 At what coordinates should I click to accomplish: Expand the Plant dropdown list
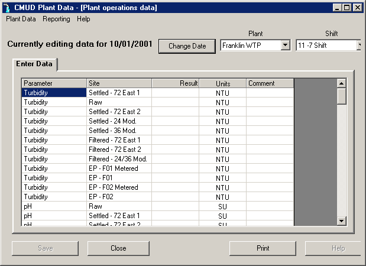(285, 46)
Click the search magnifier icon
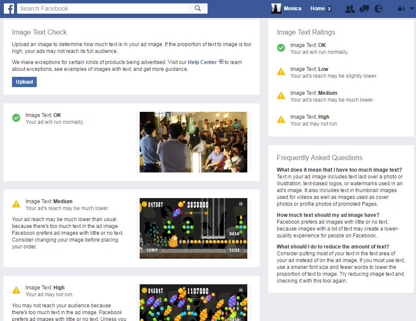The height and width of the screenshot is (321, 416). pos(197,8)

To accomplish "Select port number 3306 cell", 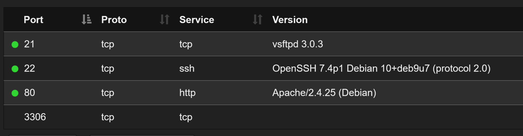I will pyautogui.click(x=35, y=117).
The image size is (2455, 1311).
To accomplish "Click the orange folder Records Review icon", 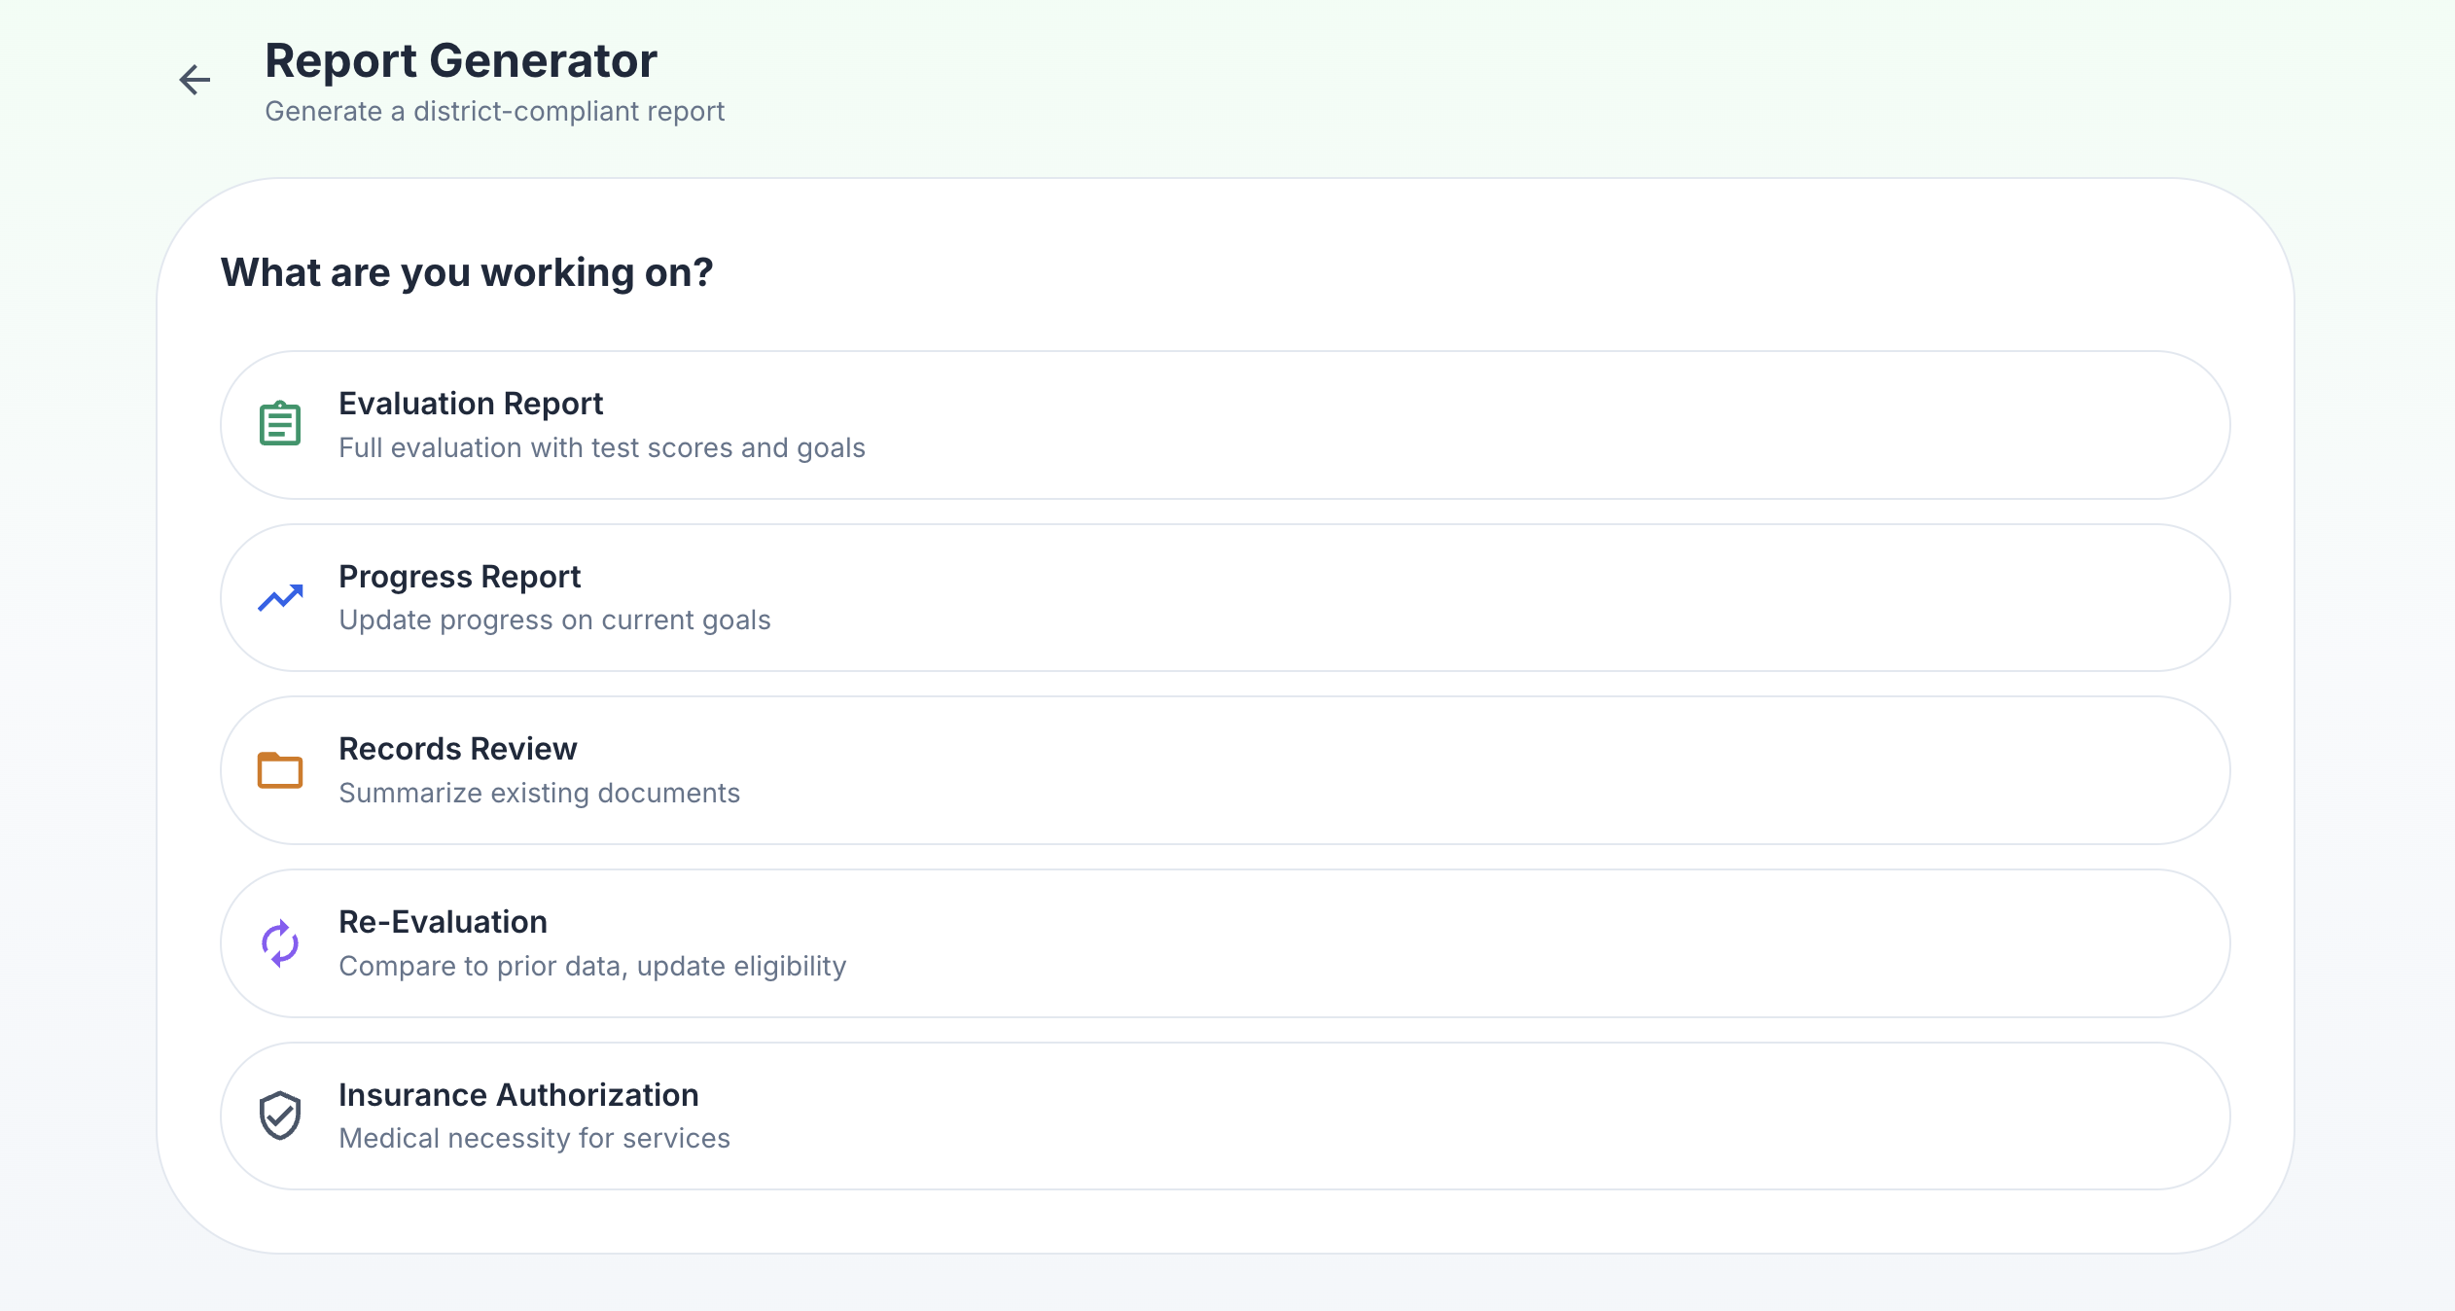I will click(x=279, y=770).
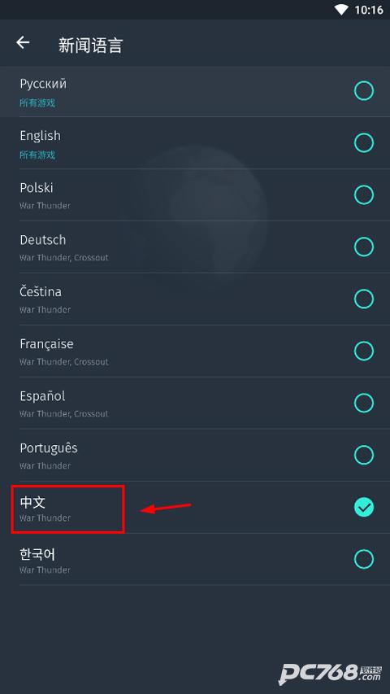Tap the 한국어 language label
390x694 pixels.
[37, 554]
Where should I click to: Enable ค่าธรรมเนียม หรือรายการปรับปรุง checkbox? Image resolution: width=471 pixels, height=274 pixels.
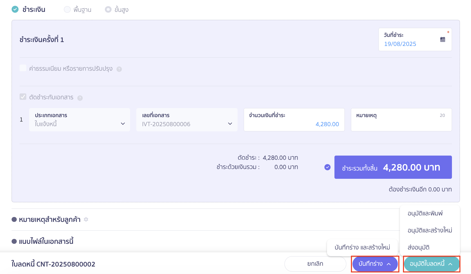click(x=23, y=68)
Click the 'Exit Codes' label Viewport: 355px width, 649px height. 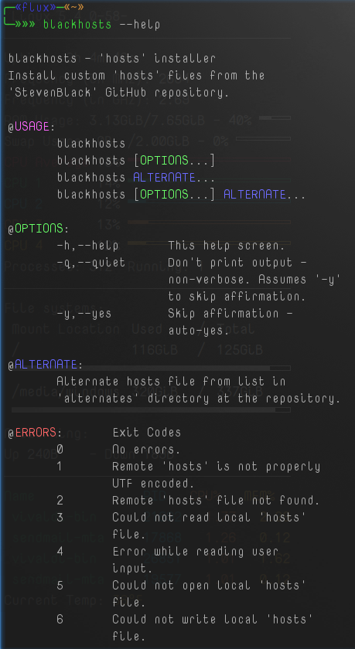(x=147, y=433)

#### SHORT TASK:
Count the lines in the data above that contain the string "should". Treat uppercase and lowercase as different, and give only the number.

#### CORRECT RESULT:
2